The journey to “afraid of what I could become/eegostaman dha wheyteegoeean”, began in 1994. I was back in post-colonial Africa conducting a monitoring mission for a humanitarian medical aid organisation in Rwanda just before the genocide. My eyes met a Rwandan man's eyes in a refugee camp. His eyes were, empty…there was nothing human behind his eyes. In that moment, I knew that each human, including myself, contains a seed of terrible darkness. It was my last field monitoring mission. I found myself becoming a ghost of sorts; stretched thin as my body and my mind aged and my spirit remained transfixed to that moment in time. I left my work and I became a wanderer.
My grandmother died. She and I had a bond that remains strong. I called her Amma, which means 'mother' in Tamil. She had lived most of her life in Durban, South Africa, where I was born. Upon her death, she was cremated according to our tradition. The Hindu priest allowed her ashes to be held so that I could return to release, my beloved Amma, to the Indian ocean. This sacred ritual allows the ashes to mix with the essence of the Ganga Maiya (Mother Ganges) which flows into the same ocean from my ancestral land. I stood there in the Indian Ocean on the shores of Africa and let her go. Her ashes wrapped in one of her sarees and garlanded with flowers. Slowly, she left my grasp and with each successive wave Amma was accepted by the ocean.
As I let her go, I knew that that this marked an end to my journey in Africa. I have never had a reason to return and I never have. I turned my mind and heart to North America where I had grown up. Time passed but the seed of darkness in my heart never went away.
In the summer of 2005, while spending some time with my young family at Sandra Semchuk's and James Nicholas' home on Murray Lake in Saskatchewan, Sandra began to pull up bison bones from the lake. That evening Joys Dancer sang a song she composed based on a story of genocide in the community where she was raised. When I heard the song, the image of Sandra drawing the bones came back and I felt something old begin stir. This is the moment that the dialogue with James began.
The song related to a time when the bison were being wiped out. The people met at their traditional gathering place, the lake “where the trees grow only on one side”, but the buffalo were not there. The robes were thin. It was cold. They were given blankets. The people died. Of smallpox. The bodies were laid on the ice of what became known as Devil's Lake.
During the spring thaw the lake accepted the bodies.
According to oral history, those who took skunk medicine and were able to make the journey to the healing salt waters of Lake Manitou, lived.

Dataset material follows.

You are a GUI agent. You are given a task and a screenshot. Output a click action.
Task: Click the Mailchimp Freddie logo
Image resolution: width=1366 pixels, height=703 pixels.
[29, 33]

The effects of genocide ripple for generations and take many forms including cultural genocide. James, a survivor of the residential school, fears what he could become because of that experience. The images of him speak to that.
When I first saw the proofs of Sandra's images, I shook inside. These images expressed the pain, horror and sorrow, of how I had felt for the last twelve years. Yet this is how James, myself and countless others have been held, in some part of the self, within the heart of darkness for years, lifetimes and generations. I thank James for revealing this dark inner face so that others who know this pain and this journey home may recognize something of themselves. In his narrative, James circles back to Devil's Lake as a physical place specific to the smallpox story, but also alive in his personal story and mine. Devil's Lake and Lake Manitou live in the personal and cultural stories of many people through time. That is something that should not be denied. Both Devil's Lake and Lake Manitou are places that each of us carry in our own way.
I would like to acknowledge Sandra Semchuk for sharing her expansive being, knowledge, and artistry. Our journey together has been good medicine.